I don't know if either of these work, or if one works better than the other.
I do not believe, however, that it is kind or even compassionate in any way, to enable destructive lifestyles, by providing everything one needs to continue in that destructive lifestyle. What it is, is easy--the soft hide your eyes way, and it is destructive and complacent and the people who enable others to lead self-destructive lifestyles are in many ways guilty of the destruction this brings, not only to others, and, in the case of the homeless, to the environment that is trashed, but to that person also. Helping someone isn't easy, and it doesn't always involve just handing someone a free pass and free food. Wouldn't it be nice if that's all it involved?

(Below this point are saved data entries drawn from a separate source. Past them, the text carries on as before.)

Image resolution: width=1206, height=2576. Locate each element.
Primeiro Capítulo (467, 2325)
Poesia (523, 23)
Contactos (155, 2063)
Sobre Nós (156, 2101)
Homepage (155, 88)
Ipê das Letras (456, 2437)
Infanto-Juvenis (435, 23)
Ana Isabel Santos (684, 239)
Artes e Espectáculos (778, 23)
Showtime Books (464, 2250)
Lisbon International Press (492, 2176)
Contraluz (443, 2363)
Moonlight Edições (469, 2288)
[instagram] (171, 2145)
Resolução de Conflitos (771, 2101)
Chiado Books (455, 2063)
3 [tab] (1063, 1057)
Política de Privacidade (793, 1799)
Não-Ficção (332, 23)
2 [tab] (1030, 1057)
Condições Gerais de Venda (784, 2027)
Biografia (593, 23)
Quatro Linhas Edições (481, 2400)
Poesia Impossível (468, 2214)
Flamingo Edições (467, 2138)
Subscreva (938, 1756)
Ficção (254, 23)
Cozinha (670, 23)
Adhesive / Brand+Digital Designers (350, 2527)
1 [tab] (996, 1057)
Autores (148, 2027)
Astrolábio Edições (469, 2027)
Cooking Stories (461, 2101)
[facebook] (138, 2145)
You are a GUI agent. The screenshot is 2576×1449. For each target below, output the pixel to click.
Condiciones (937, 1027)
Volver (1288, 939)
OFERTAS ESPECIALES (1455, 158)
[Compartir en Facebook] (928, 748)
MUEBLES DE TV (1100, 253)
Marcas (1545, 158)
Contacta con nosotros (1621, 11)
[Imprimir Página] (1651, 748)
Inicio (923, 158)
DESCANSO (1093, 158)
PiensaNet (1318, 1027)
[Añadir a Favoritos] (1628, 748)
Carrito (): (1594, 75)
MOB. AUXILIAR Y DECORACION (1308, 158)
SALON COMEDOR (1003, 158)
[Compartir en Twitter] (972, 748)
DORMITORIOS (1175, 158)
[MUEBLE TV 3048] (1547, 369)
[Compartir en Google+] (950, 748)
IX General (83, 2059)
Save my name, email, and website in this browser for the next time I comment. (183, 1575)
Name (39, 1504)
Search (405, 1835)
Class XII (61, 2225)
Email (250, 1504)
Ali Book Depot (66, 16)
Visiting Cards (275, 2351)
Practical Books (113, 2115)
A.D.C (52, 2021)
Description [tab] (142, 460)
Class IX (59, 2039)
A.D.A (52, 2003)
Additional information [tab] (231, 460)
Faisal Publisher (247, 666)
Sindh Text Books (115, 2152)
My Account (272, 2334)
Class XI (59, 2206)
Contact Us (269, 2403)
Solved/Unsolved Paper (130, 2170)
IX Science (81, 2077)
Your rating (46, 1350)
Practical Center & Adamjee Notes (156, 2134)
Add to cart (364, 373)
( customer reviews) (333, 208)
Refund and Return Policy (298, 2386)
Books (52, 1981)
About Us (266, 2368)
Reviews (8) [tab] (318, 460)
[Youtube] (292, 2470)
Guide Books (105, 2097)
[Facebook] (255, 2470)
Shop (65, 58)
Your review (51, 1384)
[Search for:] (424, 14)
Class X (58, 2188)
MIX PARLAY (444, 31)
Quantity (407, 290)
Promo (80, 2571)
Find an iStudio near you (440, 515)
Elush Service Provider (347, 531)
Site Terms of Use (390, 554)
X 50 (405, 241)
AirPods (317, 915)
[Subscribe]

really interesting reading. Cats need more people like you, it's a shame that even some "loving" pet owners are too cheap or ignorant to have their kitties spayed/neutered, I see it all the time...
ReplyDeleteThe only words I have for the people who abuse animals in the way poor Angel was abused are words I wouldn't type on here.
ReplyDeleteI'm so glad you got him out of his terrible situation.
It is sad, Aaron. Everycat, he's at SafeHaven now, and they were going to take him to the vet, possibly for leg amputation.
ReplyDeleteis it just the one leg that might need amputation? will they let you know what happens? Is safehaven a place where he can live forever and be safe and happy? Those horrid horrid people who did that to him - i hope it comes back to haunt them again and again for the rest of their lives - they deserve no peace, ever.